Is Big Five better than MBTI?▾
Empirically, yes — by every standard psychometric measure (test-retest reliability, construct validity, predictive validity for life outcomes). MBTI uses dichotomous categories that don't replicate well in research (you "are" an INTJ or you're not), where Big Five uses dimensional scoring (everyone has SOME degree of Openness). For self-understanding both can be useful; for academic / clinical / employment-screening contexts, Big Five is the standard.
What does a high score on each trait mean?▾
High Openness = curious about ideas, drawn to art and abstraction, comfortable with ambiguity. High Conscientiousness = organized, reliable, goal-directed. High Extraversion = energy from people, assertive, outgoing. High Agreeableness = cooperative, trusting, prosocial. High Neuroticism = emotionally reactive, prone to negative affect under stress. None of these are "good" or "bad" — they predict different fits in different life domains.
Can my Big Five scores predict career success?▾
Conscientiousness predicts overall job performance more reliably than any other personality trait — meta-analyses put the correlation around 0.20-0.30 across job types. Other traits predict fit for specific roles: high Extraversion for sales and management, high Openness for research and creative work, low Neuroticism for high-stress operational roles. Pair Big Five with our RIASEC test for the full career-fit picture.

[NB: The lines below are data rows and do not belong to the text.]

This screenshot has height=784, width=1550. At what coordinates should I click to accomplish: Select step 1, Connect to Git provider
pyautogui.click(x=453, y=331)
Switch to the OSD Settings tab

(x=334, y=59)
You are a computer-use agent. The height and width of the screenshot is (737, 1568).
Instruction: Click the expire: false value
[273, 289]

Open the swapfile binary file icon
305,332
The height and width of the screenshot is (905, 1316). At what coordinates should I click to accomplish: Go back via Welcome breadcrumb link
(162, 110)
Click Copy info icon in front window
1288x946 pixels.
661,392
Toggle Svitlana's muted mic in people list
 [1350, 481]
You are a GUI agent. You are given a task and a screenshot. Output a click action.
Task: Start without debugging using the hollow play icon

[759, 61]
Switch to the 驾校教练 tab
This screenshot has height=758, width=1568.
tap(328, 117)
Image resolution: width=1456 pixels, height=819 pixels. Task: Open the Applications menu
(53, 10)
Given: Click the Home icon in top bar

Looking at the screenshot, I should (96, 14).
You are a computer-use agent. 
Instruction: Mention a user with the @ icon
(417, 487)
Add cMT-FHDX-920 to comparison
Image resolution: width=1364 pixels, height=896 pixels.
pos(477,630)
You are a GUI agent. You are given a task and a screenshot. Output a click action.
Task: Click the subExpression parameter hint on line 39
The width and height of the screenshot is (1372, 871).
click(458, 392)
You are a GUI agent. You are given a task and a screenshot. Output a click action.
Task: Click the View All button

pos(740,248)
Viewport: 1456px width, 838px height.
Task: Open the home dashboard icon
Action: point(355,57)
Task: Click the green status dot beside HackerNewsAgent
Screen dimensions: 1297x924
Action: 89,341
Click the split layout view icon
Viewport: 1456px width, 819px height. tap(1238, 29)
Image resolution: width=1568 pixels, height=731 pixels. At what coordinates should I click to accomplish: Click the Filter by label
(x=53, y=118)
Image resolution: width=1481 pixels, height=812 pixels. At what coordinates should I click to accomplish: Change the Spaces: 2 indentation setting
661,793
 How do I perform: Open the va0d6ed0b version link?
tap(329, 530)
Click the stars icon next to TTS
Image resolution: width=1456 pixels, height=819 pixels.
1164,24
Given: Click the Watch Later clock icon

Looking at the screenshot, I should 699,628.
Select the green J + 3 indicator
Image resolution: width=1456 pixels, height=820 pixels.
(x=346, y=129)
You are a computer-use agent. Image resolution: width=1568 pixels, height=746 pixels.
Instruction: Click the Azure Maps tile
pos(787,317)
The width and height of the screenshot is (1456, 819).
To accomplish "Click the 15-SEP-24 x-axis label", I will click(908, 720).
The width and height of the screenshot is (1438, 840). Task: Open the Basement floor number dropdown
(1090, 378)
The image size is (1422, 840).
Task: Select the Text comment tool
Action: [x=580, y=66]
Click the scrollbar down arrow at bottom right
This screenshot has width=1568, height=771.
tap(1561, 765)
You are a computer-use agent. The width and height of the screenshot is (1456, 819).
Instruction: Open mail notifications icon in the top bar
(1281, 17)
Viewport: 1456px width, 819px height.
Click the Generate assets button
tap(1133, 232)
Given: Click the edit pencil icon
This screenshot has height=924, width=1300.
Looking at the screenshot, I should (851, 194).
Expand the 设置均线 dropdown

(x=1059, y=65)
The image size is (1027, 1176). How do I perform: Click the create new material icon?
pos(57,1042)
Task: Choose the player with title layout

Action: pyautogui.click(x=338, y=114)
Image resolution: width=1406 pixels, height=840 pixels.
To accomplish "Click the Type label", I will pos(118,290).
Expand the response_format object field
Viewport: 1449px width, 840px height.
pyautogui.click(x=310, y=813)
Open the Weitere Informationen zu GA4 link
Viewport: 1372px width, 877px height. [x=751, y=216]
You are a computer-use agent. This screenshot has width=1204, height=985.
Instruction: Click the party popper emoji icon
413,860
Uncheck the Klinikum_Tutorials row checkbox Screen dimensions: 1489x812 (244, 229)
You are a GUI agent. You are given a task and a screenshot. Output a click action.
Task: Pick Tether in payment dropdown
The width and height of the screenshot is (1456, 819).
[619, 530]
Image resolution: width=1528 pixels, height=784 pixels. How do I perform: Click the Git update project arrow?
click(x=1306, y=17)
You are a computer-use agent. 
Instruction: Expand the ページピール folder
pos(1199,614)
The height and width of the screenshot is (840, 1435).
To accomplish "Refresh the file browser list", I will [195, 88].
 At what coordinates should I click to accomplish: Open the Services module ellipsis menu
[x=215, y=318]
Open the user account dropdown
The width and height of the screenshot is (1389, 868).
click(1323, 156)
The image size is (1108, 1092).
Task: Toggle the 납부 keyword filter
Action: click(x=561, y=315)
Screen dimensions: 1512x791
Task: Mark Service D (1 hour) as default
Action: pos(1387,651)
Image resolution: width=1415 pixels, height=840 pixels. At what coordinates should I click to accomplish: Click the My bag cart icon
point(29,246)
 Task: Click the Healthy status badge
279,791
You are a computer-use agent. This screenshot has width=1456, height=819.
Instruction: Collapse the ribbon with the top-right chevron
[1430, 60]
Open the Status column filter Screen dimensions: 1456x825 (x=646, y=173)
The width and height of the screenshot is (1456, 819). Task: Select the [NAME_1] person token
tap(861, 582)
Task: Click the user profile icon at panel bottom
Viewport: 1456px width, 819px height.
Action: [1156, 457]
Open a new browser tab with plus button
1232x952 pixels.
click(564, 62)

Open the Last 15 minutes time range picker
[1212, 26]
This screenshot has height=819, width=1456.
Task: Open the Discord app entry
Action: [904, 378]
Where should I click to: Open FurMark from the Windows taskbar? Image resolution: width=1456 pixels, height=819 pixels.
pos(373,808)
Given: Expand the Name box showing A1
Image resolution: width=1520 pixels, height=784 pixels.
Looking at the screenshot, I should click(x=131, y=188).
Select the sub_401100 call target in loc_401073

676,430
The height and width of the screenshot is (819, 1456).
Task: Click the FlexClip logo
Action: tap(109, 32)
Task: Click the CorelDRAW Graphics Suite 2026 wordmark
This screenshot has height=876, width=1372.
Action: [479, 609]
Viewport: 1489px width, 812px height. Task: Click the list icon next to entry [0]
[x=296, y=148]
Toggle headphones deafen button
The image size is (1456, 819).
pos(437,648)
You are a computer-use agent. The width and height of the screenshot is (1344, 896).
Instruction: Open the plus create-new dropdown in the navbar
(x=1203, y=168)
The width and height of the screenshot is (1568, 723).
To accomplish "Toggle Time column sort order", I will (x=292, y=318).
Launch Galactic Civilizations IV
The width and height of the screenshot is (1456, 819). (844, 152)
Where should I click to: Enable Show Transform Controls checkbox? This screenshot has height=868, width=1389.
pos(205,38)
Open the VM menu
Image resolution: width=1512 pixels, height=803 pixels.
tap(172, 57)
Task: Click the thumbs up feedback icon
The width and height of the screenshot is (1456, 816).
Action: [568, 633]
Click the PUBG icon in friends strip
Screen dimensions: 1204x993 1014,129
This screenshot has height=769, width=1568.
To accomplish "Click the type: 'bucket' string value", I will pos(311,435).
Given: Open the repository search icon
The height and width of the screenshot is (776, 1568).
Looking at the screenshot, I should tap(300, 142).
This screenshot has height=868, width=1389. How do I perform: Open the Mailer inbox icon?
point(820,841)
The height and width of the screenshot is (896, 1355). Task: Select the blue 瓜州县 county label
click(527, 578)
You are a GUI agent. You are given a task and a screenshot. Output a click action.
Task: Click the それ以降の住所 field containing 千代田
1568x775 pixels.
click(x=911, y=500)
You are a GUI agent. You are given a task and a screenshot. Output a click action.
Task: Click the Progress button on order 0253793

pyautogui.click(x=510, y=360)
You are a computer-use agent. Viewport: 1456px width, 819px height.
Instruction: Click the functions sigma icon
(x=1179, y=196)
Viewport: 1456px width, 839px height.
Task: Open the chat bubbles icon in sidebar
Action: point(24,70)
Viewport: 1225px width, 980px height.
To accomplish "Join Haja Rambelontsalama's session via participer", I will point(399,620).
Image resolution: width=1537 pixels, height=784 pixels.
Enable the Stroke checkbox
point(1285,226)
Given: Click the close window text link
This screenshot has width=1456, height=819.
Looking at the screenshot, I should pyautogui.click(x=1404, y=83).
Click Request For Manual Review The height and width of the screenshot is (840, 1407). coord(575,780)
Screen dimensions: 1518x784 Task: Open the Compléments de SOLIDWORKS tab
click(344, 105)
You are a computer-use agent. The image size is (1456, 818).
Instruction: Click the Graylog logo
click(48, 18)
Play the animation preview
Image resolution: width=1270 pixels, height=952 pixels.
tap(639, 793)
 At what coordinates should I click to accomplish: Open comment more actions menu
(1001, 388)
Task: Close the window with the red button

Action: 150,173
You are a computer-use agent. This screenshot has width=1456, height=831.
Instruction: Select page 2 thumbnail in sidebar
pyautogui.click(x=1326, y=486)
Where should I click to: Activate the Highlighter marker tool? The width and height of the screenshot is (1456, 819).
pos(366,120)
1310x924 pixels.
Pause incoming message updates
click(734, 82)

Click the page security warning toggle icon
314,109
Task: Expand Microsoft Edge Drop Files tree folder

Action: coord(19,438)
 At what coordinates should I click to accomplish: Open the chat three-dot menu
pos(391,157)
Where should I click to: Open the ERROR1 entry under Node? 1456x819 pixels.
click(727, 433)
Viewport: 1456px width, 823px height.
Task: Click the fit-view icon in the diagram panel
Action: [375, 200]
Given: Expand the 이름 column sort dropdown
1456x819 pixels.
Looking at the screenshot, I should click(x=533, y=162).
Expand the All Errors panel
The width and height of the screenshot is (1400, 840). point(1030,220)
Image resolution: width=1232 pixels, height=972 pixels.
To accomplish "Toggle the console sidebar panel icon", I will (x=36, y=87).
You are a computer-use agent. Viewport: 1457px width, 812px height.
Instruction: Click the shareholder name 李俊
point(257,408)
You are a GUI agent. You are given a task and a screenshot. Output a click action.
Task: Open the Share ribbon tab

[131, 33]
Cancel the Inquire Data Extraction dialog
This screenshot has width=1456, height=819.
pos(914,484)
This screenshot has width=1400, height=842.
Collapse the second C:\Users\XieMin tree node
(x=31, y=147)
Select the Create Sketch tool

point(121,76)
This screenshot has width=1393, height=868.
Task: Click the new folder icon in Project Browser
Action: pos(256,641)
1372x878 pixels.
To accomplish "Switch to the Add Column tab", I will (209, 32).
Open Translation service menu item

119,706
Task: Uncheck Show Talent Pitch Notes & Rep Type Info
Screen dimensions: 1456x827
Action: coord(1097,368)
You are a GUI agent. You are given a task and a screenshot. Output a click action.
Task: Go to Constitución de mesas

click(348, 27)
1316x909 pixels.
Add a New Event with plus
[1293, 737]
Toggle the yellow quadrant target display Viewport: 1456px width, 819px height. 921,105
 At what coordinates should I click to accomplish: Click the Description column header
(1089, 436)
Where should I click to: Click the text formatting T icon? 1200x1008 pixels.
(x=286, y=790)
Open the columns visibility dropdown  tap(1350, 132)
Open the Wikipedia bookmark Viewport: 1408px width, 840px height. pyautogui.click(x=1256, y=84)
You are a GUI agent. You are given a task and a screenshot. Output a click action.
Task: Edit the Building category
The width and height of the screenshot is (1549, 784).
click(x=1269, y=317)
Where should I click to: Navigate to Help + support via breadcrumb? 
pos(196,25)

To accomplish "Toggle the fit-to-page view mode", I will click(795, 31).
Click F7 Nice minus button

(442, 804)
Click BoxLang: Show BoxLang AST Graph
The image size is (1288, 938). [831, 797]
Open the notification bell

How does Big Five handle cultural differences?▾
The five-factor structure replicates across cultures and languages, but absolute scores differ — for example, average Extraversion is slightly higher in U.S. samples than in East Asian samples. Our percentile transformation uses a multinational reference sample (en, de, es, fr, pt, uk locales) so a 70th-percentile Extraversion score has the same interpretive meaning regardless of which language you took the test in.
Are my Big Five scores fixed for life?▾
No — but they change slowly. Cross-sectional data shows mean-level shifts across the lifespan (Conscientiousness tends to rise through your 20s and 30s, Neuroticism tends to drop). Within-person change is real but gradual; expect 5-10 percentile movement on a single trait over 1-2 years, with larger movements during major life transitions (parenthood, career change, therapy).
Why do I get different scores when I retake it?▾
Some movement is normal measurement noise — short instruments like ours have a margin of about ±5 percentile points in the same person across two close-together administrations. Larger movement (>15 percentile) usually reflects real life-context change (you took it during a stressful period the first time, calmer the second). Take it on a regular weekday, well-rested, and outside peak-stress windows for the most stable read.
Is Big Five the same as the NEO-PI-R or IPIP-50?▾
Big Five is the underlying model; NEO-PI-R, NEO-FFI, IPIP-50 are specific instruments that measure it. Our test uses public-domain item formulations from the IPIP corpus (Goldberg, 1999) — the same items used in thousands of published research studies. NEO-PI-R is a longer, paid instrument with finer-grained facet scoring; for most non-clinical purposes the IPIP-50 base is interchangeable.